Our Sun is much like other stars, and not an anomaly because of its magnetic poles that flip every 11 years, scientists said Thursday.
The report in the journal Science aims to lay to rest the controversy over whether our solar system's star is cyclic, like other nearby, solar-type stars.
"We have shed light on a fundamental mechanism which determines the length of these cycles, which helps us understand the cycle itself over the long-term," lead author Antoine Strugarek, a researcher at the University of Montreal, told AFP.
"We can therefore say of the Sun's next magnetic cycle in 10 or 20 years will be intense, long or short, which helps us understand among other things what kind of satellites to put in orbit and the most favorable launch windows."

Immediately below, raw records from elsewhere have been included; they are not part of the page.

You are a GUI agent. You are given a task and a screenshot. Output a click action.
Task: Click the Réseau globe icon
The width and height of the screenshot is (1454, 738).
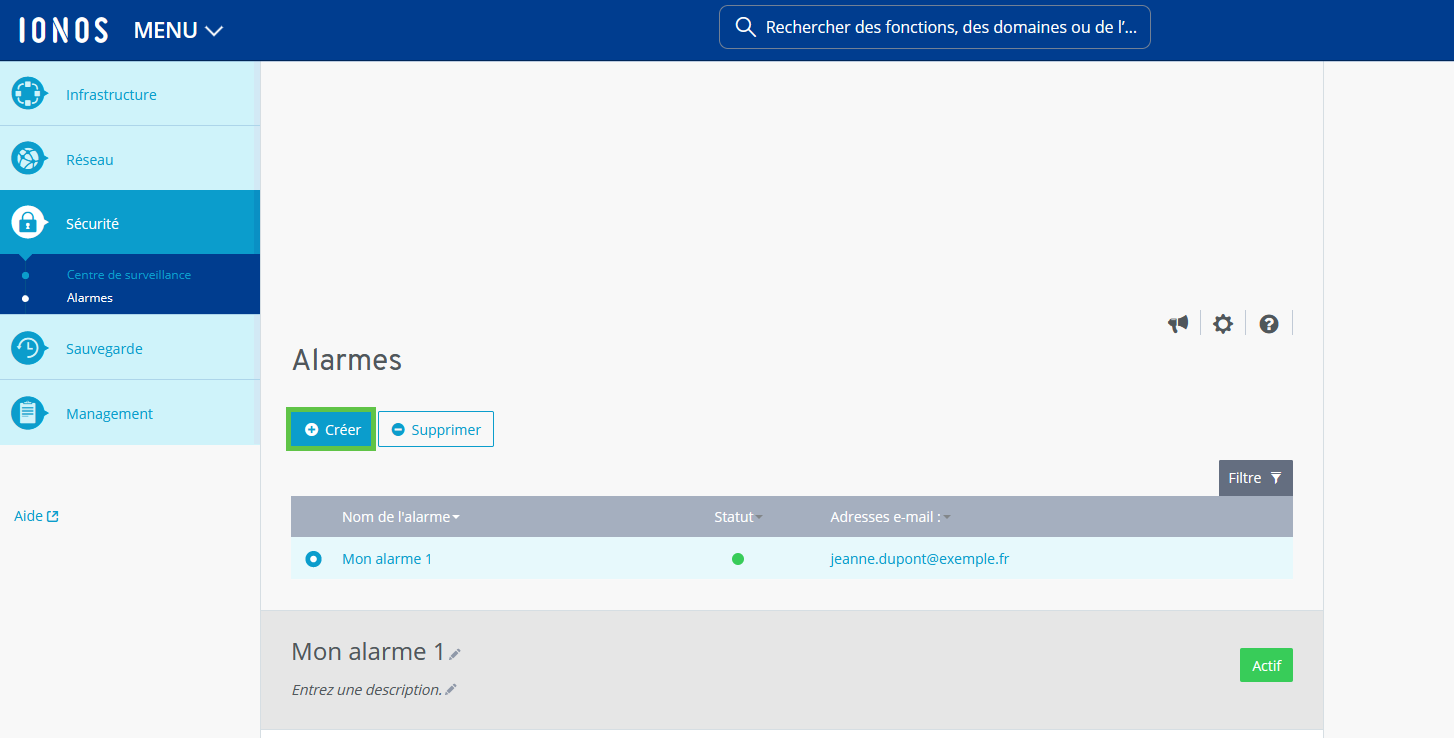28,159
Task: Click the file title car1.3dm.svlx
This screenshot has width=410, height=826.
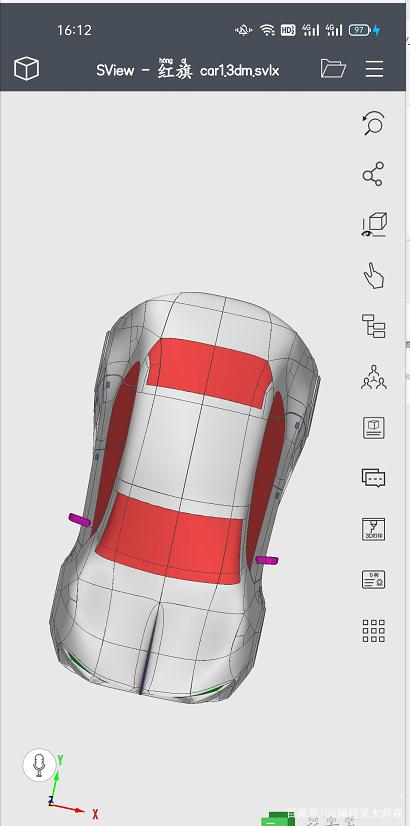Action: click(239, 71)
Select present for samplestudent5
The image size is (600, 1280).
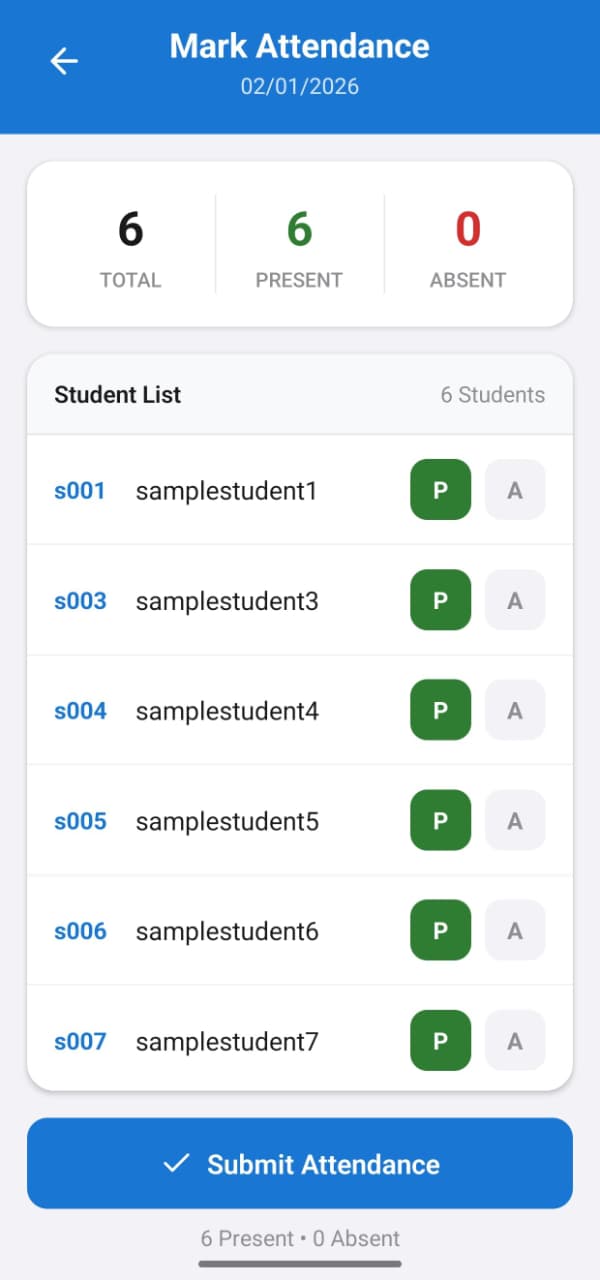point(440,820)
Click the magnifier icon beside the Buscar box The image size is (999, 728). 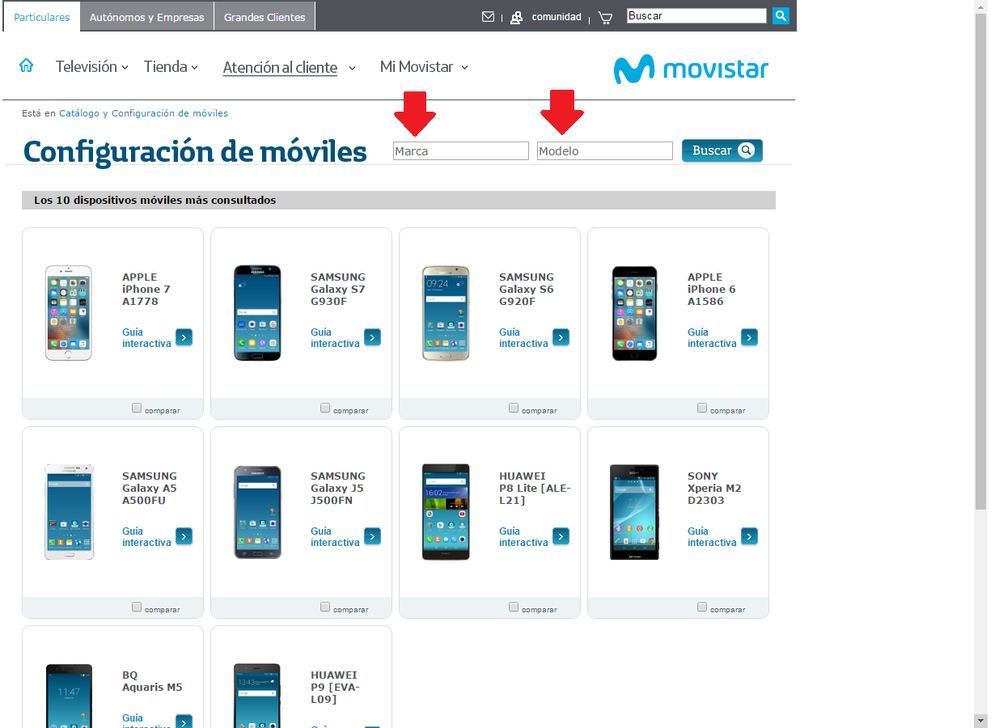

Activity on the Sun, from the number of sunspots to levels of radiation and ejection of material, varies on an 11-year cycle.
These changes are driven by the Sun's magnetic field.
Scientists have long believed that our Sun was unusual because it did not match the magnetic cycles observed on other solar-type stars.
So researchers carried out a series of simulations of stellar magnetic fields, and showed that the Sun's magnetic cycle depends on its rotation rate and luminosity, said the report.
They compared their simulations with observations of cyclic activity in nearby solar-type stars, and found that indeed, the cycle periods of the Sun and other solar-type stars all follow the same relationship.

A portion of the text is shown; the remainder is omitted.